Mathematics also comes with comments, many papers essentially consists of one giant comment for the proof in the appendix. Granted, many variable names could be a bit less terse, but it's just easier to write "let f be an arbitrary function A -> B" once instead of using arbitraryFunctionMappingTheSetOf{DefinitionOfElementsOfA}toTheSetOf{DefinitionOfElementsOfB} every time.


Or there could be a standardized notation for expressing functions and the concept of mapping can be derived from taking a function and applying it to a set of elements.

Function and Map are different concepts that should not be described together.

In CS I'd just say

   B = map(some_function, A)
B is the Mapping of `some_function` over the elements in A.


>Function and Map are different concepts that should not be described together

Not in this context. Assuming you are using `map` in the CS sense, B is what is called the "image" of some_function (over the domain A).

In math, a function is a mapping.

Consider the type of `some_function`. In C like notation, it would be `foo some_function(goo x)`. Which indicates that some_function takes an arguement of type `goo` and returns a value of type `foo`. In other words, some_function maps Goo to Foo (where Goo and Foo represent the set of all values of type goo and foo).


That's all fine, but surely there is a middle ground between 'single letter variables or bust' and 'parody of enterprise Java'. It wouldn't kill anyone to use short words instead of re-using phi.


It makes sense to me, although perhaps at a different level --- IMHO redundancy is bad in source code in general, and if you base your development methodologies and practices on assuming that it's not, you end up with things like Enterprise Java and C#: huge, eye-bleedingly verbose monstrosities to perform the simplest of tasks.


Just as with everything there is a sweet spot. I personally feel some things need to stay verbose while some things are implementation and not inherently needed. Before college, I didn't do any python. After touching the language because of a class I like some of the things they do. For instance:

    for i in range(10):
        print(i)
This is a great way to show a way to print 0-9 to stdout. This is great. Contrary to this, you have a more c-like method of writing this.

    for (int i = 0; i < 10; i++) printf("%d\n", i);
This is the same code, but we have a lot more stuff here that convey a lot of meaning. This is fine for me. The construct is dense, but it's not overly dense. It is simple because once you see it the first time, you will understand it and it will always make sense to you no matter how many years pass. I'm fine with this extra verbosity.

On the other side of the spectrum you have this:

    map(print, range(10))
This is far fewer characters, but it's more difficult to understand. There are more things to understand if you've never done any functional programming. This sort of dense solution is frowned upon in many cases, especially since this sort of thing rarely scales efficiently in the sense of cognitive load. I did all of my CS labs using map/reduce formulas for CS100 and it did nothing but make things harder and drive a large appreciation for expanding statements into my heart.


That map is doing an impure operation. The order of application matters.

Dataset entries
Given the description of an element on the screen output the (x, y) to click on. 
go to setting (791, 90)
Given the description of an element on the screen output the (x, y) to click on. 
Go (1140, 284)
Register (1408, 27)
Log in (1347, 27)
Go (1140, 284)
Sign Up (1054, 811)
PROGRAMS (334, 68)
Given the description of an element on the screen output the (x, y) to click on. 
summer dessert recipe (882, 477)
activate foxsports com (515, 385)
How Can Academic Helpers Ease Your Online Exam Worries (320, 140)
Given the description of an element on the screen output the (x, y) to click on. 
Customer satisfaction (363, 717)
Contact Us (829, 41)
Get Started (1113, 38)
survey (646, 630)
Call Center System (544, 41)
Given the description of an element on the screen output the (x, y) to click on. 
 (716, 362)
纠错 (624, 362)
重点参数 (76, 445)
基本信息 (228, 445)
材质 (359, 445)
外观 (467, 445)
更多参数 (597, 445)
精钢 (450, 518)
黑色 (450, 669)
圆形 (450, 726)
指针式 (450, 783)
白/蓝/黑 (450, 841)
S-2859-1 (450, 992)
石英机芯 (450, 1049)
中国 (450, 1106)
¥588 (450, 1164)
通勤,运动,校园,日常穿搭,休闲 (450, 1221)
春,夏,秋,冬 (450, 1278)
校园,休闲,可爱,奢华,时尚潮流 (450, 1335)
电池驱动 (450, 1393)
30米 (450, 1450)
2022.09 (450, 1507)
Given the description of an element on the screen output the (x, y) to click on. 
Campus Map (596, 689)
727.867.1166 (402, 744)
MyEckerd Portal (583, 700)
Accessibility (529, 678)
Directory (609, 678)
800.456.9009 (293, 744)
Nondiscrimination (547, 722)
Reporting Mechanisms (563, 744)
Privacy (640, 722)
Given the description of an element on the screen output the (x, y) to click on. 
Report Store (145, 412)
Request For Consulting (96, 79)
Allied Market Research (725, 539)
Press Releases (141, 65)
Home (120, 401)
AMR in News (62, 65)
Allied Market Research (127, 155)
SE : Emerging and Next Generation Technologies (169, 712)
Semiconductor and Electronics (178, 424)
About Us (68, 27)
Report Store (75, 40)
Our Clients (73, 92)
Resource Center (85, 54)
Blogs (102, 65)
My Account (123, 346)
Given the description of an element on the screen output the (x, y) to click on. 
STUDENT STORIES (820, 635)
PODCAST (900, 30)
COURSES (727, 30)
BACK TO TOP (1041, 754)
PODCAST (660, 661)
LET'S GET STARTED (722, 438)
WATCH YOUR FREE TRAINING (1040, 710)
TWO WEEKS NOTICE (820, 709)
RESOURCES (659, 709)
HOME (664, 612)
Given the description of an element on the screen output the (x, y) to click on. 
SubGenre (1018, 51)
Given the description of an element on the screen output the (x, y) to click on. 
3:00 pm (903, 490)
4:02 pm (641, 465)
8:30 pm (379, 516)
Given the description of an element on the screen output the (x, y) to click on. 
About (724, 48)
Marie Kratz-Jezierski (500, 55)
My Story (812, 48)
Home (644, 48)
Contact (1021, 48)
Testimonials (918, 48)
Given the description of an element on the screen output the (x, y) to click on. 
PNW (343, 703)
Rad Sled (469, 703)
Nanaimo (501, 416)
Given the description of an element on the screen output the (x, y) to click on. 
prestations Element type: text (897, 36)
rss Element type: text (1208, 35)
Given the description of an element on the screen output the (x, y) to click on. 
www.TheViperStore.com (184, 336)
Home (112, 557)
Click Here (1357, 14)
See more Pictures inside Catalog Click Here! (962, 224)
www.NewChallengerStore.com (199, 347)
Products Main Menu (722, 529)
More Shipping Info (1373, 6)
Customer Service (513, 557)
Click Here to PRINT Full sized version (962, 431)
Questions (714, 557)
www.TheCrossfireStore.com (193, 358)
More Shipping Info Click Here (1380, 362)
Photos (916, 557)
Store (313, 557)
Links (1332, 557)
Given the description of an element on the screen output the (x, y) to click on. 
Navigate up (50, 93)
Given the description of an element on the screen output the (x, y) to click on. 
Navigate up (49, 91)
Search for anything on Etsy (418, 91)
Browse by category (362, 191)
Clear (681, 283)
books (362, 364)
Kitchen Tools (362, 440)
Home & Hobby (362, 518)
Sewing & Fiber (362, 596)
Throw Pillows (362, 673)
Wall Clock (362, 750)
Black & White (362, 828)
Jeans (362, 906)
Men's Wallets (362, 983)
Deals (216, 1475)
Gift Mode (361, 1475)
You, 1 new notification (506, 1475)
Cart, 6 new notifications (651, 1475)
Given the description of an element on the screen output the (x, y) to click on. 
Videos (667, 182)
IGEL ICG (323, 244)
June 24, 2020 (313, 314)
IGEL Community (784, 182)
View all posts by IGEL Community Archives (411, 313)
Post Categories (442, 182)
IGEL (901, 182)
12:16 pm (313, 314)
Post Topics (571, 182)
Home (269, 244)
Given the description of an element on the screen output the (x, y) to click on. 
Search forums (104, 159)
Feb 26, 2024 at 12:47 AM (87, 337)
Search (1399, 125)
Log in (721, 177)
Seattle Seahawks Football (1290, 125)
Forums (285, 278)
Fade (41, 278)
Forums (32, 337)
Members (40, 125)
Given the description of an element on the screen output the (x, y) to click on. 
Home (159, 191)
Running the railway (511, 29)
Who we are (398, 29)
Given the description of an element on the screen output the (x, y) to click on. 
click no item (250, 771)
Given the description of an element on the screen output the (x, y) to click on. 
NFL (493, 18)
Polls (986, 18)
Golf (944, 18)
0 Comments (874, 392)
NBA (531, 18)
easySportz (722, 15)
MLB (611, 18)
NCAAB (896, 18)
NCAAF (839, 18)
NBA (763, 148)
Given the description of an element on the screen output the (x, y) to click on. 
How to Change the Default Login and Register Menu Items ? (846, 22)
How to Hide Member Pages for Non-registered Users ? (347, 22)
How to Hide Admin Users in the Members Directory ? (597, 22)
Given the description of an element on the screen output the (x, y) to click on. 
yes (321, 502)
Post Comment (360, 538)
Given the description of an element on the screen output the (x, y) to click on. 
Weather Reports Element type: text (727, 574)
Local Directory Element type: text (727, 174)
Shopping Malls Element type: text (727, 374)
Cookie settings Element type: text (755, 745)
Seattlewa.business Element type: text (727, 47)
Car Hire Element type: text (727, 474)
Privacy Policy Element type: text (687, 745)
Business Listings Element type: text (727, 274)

Actions to take
(a) From the discussion of notation and code verbosity, copy the passage starting at "for (int i = 0;" and ending at "this extra verbosity.".
(b) In the discussion of notation and code verbosity, for which course did one commenter do all of the CS labs using map/reduce formulas?

Answers given
(a)
for (int i = 0; i < 10; i++) printf("%d\n", i);
This is the same code, but we have a lot more stuff here that convey a lot of meaning. This is fine for me. The construct is dense, but it's not overly dense. It is simple because once you see it the first time, you will understand it and it will always make sense to you no matter how many years pass. I'm fine with this extra verbosity.

(b) CS100